Using the principles of the New Objectivity movement (a style that challenged Expressionism and favoured unsentimental reality) Evelyn embraced the magic and mystery of the unadorned world as it unfolded before her camera, like a scene from a play. Immersed in the explosive post-war New York art scene, Evelyn surrounded herself artists like Andy Warhol, Hans Namuth, Richard Lindner, and Saul Steinberg, and began applying the eye of a painter to her experiments in colour street photography and street portraiture.
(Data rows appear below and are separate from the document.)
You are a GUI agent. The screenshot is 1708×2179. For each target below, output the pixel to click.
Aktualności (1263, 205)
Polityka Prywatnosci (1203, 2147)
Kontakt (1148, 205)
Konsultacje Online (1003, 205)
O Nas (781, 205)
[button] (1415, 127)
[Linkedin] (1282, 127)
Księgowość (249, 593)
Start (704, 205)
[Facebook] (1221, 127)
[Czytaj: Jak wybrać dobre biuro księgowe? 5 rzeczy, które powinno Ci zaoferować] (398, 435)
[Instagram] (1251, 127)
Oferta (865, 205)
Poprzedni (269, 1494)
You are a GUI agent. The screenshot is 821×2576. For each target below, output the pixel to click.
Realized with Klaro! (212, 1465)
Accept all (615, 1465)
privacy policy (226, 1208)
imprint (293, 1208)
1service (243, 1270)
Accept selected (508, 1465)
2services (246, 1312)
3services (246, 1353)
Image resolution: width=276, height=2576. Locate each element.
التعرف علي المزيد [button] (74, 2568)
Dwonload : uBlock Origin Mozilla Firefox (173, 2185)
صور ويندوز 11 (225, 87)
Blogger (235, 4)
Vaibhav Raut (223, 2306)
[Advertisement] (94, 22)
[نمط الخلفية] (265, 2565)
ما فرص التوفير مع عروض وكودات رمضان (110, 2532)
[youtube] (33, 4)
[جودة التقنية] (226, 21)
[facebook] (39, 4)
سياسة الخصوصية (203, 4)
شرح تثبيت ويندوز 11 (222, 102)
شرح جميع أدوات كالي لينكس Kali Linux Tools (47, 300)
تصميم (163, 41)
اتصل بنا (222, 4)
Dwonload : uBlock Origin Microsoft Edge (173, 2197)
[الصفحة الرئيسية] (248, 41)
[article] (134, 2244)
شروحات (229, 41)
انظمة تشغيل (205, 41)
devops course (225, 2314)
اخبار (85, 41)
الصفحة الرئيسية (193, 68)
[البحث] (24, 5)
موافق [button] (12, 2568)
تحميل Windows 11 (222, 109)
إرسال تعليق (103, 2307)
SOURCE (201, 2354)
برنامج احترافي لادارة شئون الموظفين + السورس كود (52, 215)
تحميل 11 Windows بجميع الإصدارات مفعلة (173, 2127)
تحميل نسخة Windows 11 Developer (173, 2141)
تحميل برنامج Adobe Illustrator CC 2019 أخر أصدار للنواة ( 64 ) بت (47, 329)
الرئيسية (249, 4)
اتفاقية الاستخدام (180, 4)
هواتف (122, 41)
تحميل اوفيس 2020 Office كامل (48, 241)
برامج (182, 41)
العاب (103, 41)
In 1957, Evelyn met American novelist and critic Mary McCarthy, who was in the process of transforming her New Yorker serial on Florence, Italy, into a lavishly illustrated coffee table book. Together they set forth on a collaboration that would form the blueprint for Evelyn’s most significant contribution to the form: the timeless art of photography books.
Walking the streets of Florence getting to know the local landscape, Evelyn discovered what she had been searching for: a slow, immersive approach to environmental portraiture that allowed her to distill the timeless spirit of a people and place. “I wanted to try to capture the quintessence of the city —that something which has nothing to do with our times, the present, or the future,” she told US Camera in 1961.
In every city travelled, Evelyn saw the beauty and nobility of the people she encountered on the streets perfectly aligned with the great treasures of art history. This is particularly evident in her photographs in New York and D.C., where Evelyn devoted extensive time to chronicling Black life during a time of radical change.
“Evelyn was making these pictures at the height of the Civil Rights Movement, so there were a lot of images of Black Americans in the media, but for the most part they tended to either fetishise poverty and disenfranchisement or they were very violent images of protests, civil disobedience, and resistance,” Gregory says. “There wasn’t a lot of middle ground so I think she was she was purposefully trying to tell a more nuanced story. She didn’t write or speak too much about this but it comes through in the work.”
Throughout her career, Evelyn remained uncompromising in her vision, never forsaking her principles for the sake of status, wealth, or fame. Instead, she remained true to her path — one few walked then, or now.
‘Evelyn Hofer: Eyes on the City’ is on view through 16 August 2023 at the High Museum of Art in Atlanta. The exhibition will then move to the Nelson-Atkins Museum of Art in Kansas City (16 September 2023 – 11 February 2024). The catalogue will be published on 4 July 2023, by Demonico/High Museum of Art/Nelson-Atkins Museum of Art.